Methods/Statistics
A Unified Multi-State Approach for Investigating the Dynamics of Chronic and Infectious Diseases Ming Ding* Ming Ding UNC Chapel Hill
Infectious diseases and chronic diseases are two major fields in epidemiology that have traditionally been studied separately because of their distinct etiologies and modeling methods. Infectious disease data are typically collected as aggregated data and are modeled using compartmental models, with the most commonly susceptible (S), infectious (I), and recovered (R) (SIR) model. While for chronic disease, data are usually collected as individual-level data and are analyzed using multi-state survival models. Previous studies have pointed out the link between compartmental models and survival analysis by reconstructing the aggregated infection disease data into individual-level data.

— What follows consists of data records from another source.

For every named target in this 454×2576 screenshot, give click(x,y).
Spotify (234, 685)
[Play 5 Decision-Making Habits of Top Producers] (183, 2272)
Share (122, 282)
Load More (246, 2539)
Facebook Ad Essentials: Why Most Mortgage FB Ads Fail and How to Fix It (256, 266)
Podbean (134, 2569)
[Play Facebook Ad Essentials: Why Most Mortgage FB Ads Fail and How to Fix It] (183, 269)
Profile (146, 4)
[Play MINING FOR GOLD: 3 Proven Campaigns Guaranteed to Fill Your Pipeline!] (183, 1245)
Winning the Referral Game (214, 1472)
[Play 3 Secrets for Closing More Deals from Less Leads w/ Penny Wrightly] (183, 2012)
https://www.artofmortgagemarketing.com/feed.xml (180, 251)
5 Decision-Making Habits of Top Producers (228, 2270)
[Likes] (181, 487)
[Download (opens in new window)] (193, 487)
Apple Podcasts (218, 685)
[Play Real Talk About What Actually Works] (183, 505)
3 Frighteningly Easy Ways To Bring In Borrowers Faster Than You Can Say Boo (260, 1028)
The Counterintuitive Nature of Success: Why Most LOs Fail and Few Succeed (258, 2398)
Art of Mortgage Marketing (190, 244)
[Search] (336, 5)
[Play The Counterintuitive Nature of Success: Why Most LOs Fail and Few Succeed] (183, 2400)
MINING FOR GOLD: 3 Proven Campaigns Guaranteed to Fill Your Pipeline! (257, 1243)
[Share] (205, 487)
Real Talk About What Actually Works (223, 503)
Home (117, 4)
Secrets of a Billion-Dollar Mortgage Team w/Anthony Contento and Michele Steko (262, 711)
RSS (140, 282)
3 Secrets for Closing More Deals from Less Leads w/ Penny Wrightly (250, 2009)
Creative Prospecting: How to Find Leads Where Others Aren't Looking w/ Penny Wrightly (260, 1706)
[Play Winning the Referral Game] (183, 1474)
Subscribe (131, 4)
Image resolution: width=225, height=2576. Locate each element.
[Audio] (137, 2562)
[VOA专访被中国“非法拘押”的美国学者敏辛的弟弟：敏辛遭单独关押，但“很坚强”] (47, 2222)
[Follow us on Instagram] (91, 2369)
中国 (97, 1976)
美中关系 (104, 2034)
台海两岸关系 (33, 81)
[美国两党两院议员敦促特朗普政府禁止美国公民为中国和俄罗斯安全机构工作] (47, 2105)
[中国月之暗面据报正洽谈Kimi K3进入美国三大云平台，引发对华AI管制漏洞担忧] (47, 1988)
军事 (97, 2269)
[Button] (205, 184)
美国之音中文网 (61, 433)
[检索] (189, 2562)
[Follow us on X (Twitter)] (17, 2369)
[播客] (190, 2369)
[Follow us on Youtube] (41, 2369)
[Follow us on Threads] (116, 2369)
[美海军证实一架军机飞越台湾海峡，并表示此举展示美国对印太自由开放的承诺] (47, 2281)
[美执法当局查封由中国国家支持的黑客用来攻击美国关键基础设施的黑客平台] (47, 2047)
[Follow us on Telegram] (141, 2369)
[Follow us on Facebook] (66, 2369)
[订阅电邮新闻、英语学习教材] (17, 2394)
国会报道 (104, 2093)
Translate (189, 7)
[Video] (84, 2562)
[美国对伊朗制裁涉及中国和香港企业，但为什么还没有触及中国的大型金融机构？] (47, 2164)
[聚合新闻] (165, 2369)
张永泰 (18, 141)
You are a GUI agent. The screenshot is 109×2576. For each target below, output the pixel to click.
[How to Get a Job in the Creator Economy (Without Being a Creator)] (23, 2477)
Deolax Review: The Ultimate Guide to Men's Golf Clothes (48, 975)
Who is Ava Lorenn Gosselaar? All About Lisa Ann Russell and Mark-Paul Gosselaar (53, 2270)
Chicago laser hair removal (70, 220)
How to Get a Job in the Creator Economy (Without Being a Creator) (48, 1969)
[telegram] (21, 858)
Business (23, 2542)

However, these studies have largely focused on the two-state transition from S to I state, and few studies have simultaneously modeled the three-state process, S, I, and R. In this abstract, we propose to use a discrete-time multi-state framework to model the three-state transition of infectious disease. We first introduce and compare modeling approaches for infectious disease and chronic disease dynamics, then show the link between compartment models and multi-state models, and finally present how infectious disease parameters can be estimated using multi-state models under the two scenarios: 1) all S, I, and R states are observed, and 2) only the I state is observed, with the R state treated as latent. In the application, we applied the multi-state approach to describe the dynamics of influenza using the data in a British boarding school in 1978. The estimated recovery rate was 0.42 and the corresponding contact rate was 0.91 (95% CI:0.84, 0.98). The basic reproductive number was 2.17 (95% CI: 2.00, 2.33), and declined to approximately 1 by day 6, and continued to decrease thereafter, indicating that the turning point reached at around day 6. Overall, we propose a unified multi-state approach for modeling infectious and chronic disease progression, which may provide key evidence to inform timely and effective infectious disease prevention.